Li na sexta-feira no LinkedIn um texto aparentemente despretensioso de Peter Guber. Aqueles que nunca ouviram falar nele, por gentileza, juntaram-se a mim, porque também nunca tinha ouvido nele anteriormente. Guber é o fundador e CEO da Mandalay Entertainment, que produz filmes para o cinema, séries para a TV, além de ser proprietário de várias franquias de esportivas, sendo as principais o Golden State Warriors (time de basquete da NBA) e Los Angeles Dodgers (time de beisebol da MLB). Por que resolvi comentar este texto aqui no blog? Simplesmente enxergamos o que nos cerca através dos filtros que usamos no momento.

Peter Guber

Peter Guber

No final de semana passado, perdi para mim mesmo. Tive algumas reações que eu deveria controlar, mas não consegui… Muitas vezes enfrentamos casos assim, achamos que estamos dominando tudo e de repente, algo nos derruba. Nestes momentos, temos duas opções para encarar a situação:

1. O problema está no exterior – outras pessoas, azar, ambiente;
2. O problema está dentro de nós.

Claro que acontecem muitas coisas que nos atingem que não temos controle algum. Não tenho a visão ingênua de que tudo depende exclusivamente de mim, mas não podemos acreditar que somos uma vítima da sociedade, dos governos e das corporações e, por não termos poder comparável, nada podemos fazer. Por outro lado, devemos ter auto-controle e não revidar simplesmente uma agressão com outra, porque perdemos assim todo nosso equilíbrio.

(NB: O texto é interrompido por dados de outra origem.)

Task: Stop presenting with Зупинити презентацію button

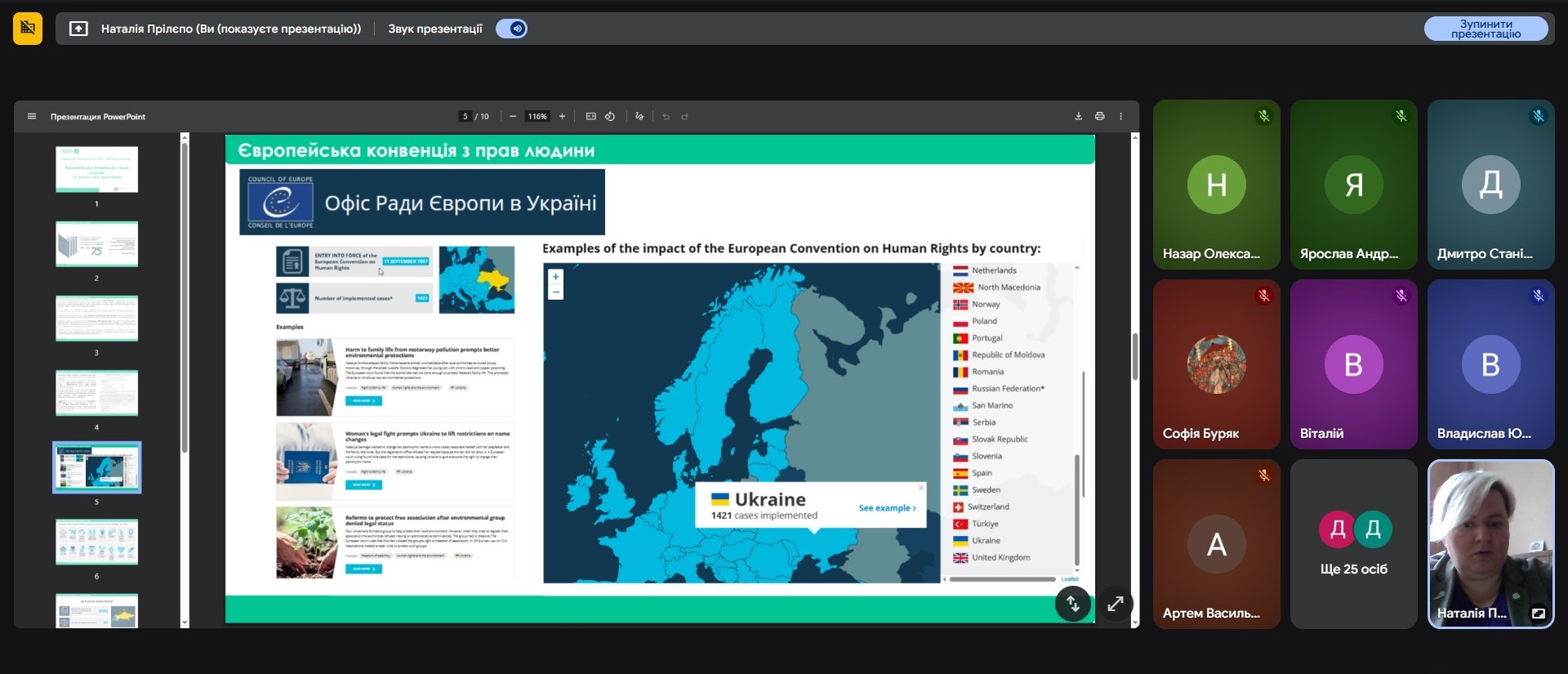Action: 1485,29
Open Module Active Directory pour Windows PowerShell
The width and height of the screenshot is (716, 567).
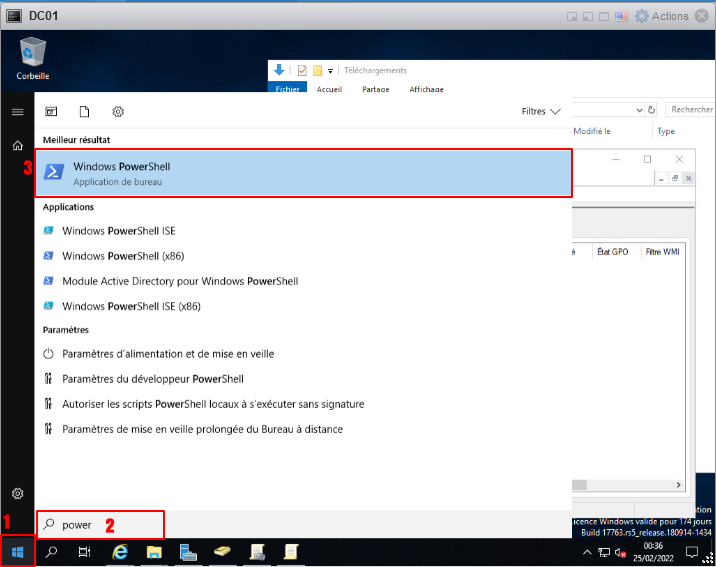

Guber cita a declaração do maior jogador de basquete de todos os tempos, Michael Jordan, quando foi homenageado por ocasião do seu aniversário de 50 anos:

– Já perdi mais de 9.000 arremessos em minha carreira. Eu perdi quase 300 jogos. Em 26 ocasiões me foi confiada a oportunidade de vencer o jogo, acertando um arremesso e eu perdi. Eu falhei uma e outra e outra vez na minha vida. E é por isso que eu consegui.

Michael Jordan

Michael Jordan

Se Jordan entrasse em depressão após cada um destes fracassos, ele jamais teria atingido os níveis de excelência superados durante sua exitosa carreira. Cada erro se tornava um estímulo para seguir em frente e fazer cada vez melhor. Após minha péssima noite de domingo, no dia seguinte já tinha pensado em tudo que poderia fazer para evitar a repetição daqueles erros. Da mesma forma, usando uma gíria esportiva, não podemos usar “salto alto”, porque todas as vezes em que acreditamos que nada nos derrubará, acabamos caindo sozinhos. Nestas horas, a dor, a vergonha e a tristeza de não ter feito o que devíamos será nossa maior derrota.

Encerro o post, comentando uma frase realista de Guber:

– Você como um líder deve reconhecer que o sucesso tem muitos pais e fracasso é órfão. E é no fracasso que a sua liderança é mais necessária.

Ou seja, o fracasso deve ser encarado de frente, as causas devem ser analisadas e ações devem ser efetivadas para evitar a repetição. Quando temos uma postura positiva, atingimos novos níveis de excelência. Nesta hora, tentaremos fazer coisas mais complexas e, eventualmente, falharemos de novo. Nesta hora, devemos repetir o mesmo processo, ter a mesma atitude e seguir em frente.